◆ **Given passage**
(begin)

Journalist Jennifer Mascia (left) wrote “The Gun Report” for The New York Times. Here, she is interviewed by 11th grade youth reporter, Olivia Shaw (right).

Jennifer Mascia reports on gun violence in America. For more than a year, at The New York Times, she and Joe Nocera wrote “The Gun Report,” a daily series telling the stories of people killed by gunfire in the US. The series was personal for her; one of the people she wrote about was a friend, Ali Eskandarian. But it turns out the subject hits even closer to home: Mascia’s own father was convicted of murder. She writes about discovering this disturbing information in her memoir, Never Tell Our Business to Strangers.

Olivia Shaw, an 11th-grade reporter, read Mascia’s memoir and asked for the chance to interview her in the week before TEDYouth. Below, an edited transcript of their conversation.

What made you decide to write Never Tell Our Business to Strangers?

It was not long after my mom died, and I was really consumed with the fact that my parents were just going to fade from existence and nobody was going to remember them. So I decided that I wanted to get to know who they were, even if that meant writing the bad parts of our history. It was just a desperate feeling of wanting to keep my parents alive somehow.

What was it like to discover your father and mother’s background with the mafia?

The second I found out that my father killed people, I just had to completely reevaluate my family in this new light. My mom wasn’t exactly involved with the mafia, but she was involved with cleaning up my father’s crimes — finding him lawyers and acting as his advocate. She knew about murders that no one else knew about. She was, in the classic sense, a codependent. I started to wonder if I was raised by a psychopath and his willing accomplice, but I just kept coming back to the point that they loved me a lot. I had a very nurturing childhood, strangely.

Can you describe how the memoir went from idea to actual book?

I wrote it as a “Modern Love” column — a couple thousand words — and then a literary agent said, “Why don’t you expand this into a book?” I started with a timeline: I wanted to recount everything in my childhood– like how we lived as fugitives when I was a kid — and I wanted to look at that with an adult’s eye. Then I found all these court records, and suddenly everything started making sense. I gave myself a year, because the second half is all reported. I did the reporting part first, because that was the part I didn’t know, and then I sat down and wrote the part I did know, which was my life until my parents died. It was like a time machine. The writing process was more amazing than anything.

(end)

◆ **Short problem 1**
List every person named in full in the interview with Jennifer Mascia.
◆ **Short problem 2**
From the interview with Jennifer Mascia, copy the passage that begins with "The second I" and ends with "to actual book?".

◆ **Data excerpt**
(begin)

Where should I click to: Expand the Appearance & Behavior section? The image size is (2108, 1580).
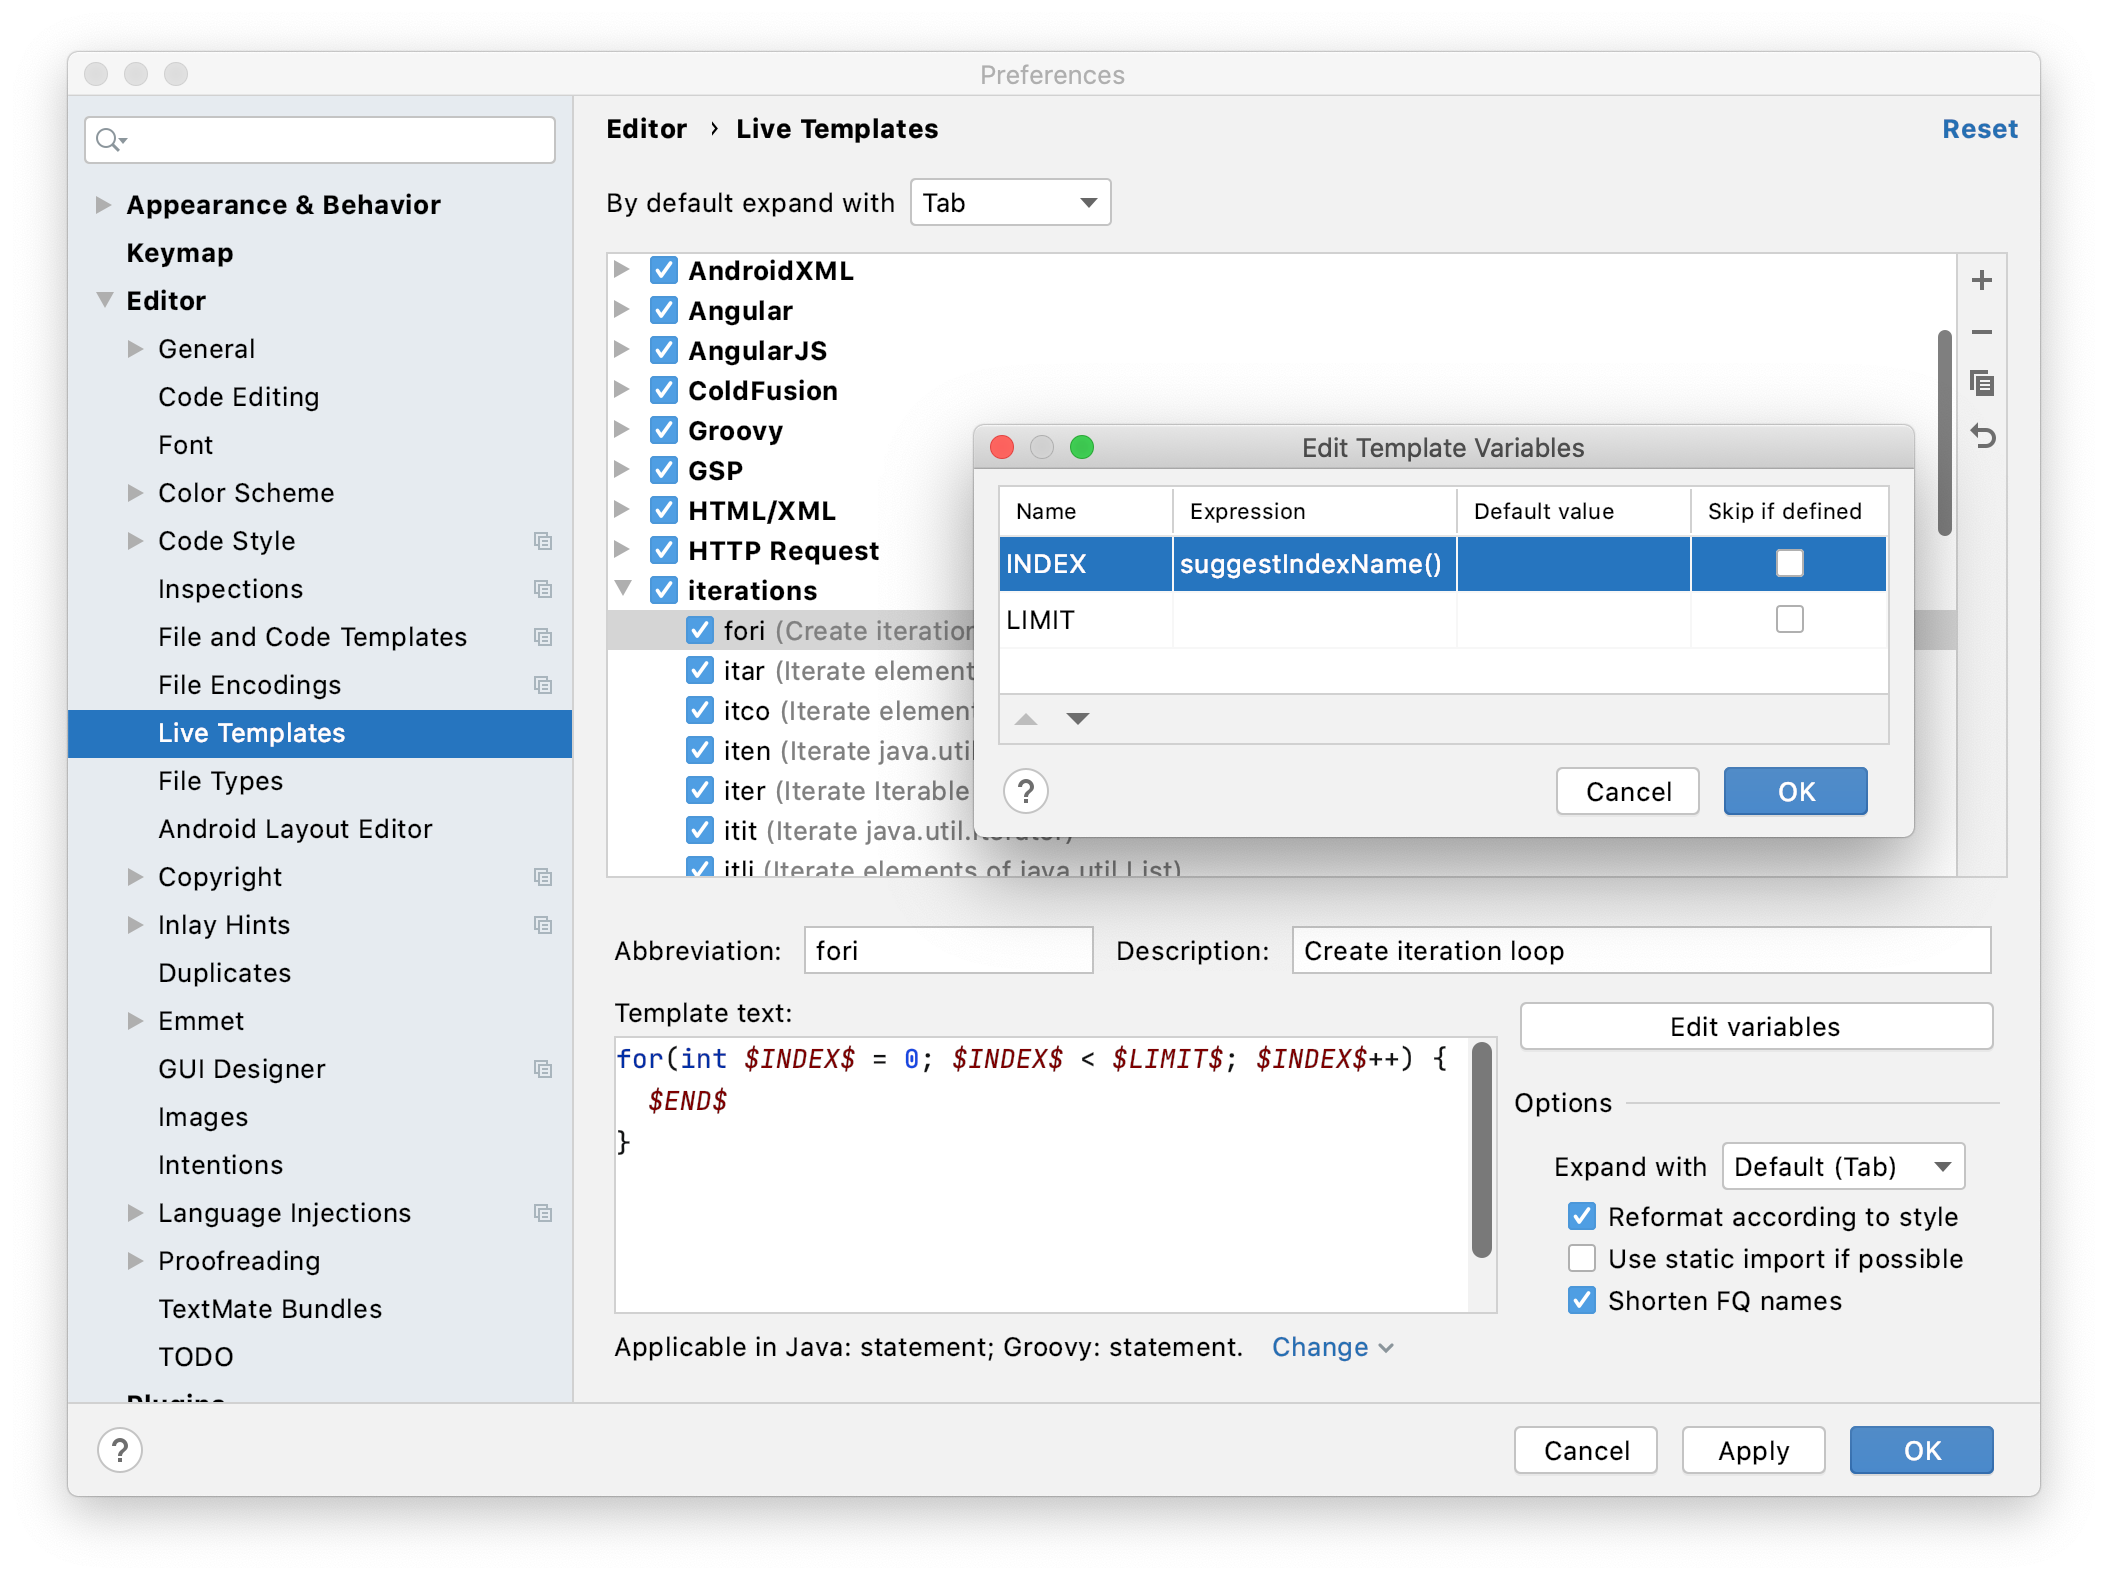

(end)

◆ **Task answer 1**
Jennifer Mascia
Olivia Shaw
Joe Nocera
Ali Eskandarian

◆ **Task answer 2**
The second I found out that my father killed people, I just had to completely reevaluate my family in this new light. My mom wasn’t exactly involved with the mafia, but she was involved with cleaning up my father’s crimes — finding him lawyers and acting as his advocate. She knew about murders that no one else knew about. She was, in the classic sense, a codependent. I started to wonder if I was raised by a psychopath and his willing accomplice, but I just kept coming back to the point that they loved me a lot. I had a very nurturing childhood, strangely.

Can you describe how the memoir went from idea to actual book?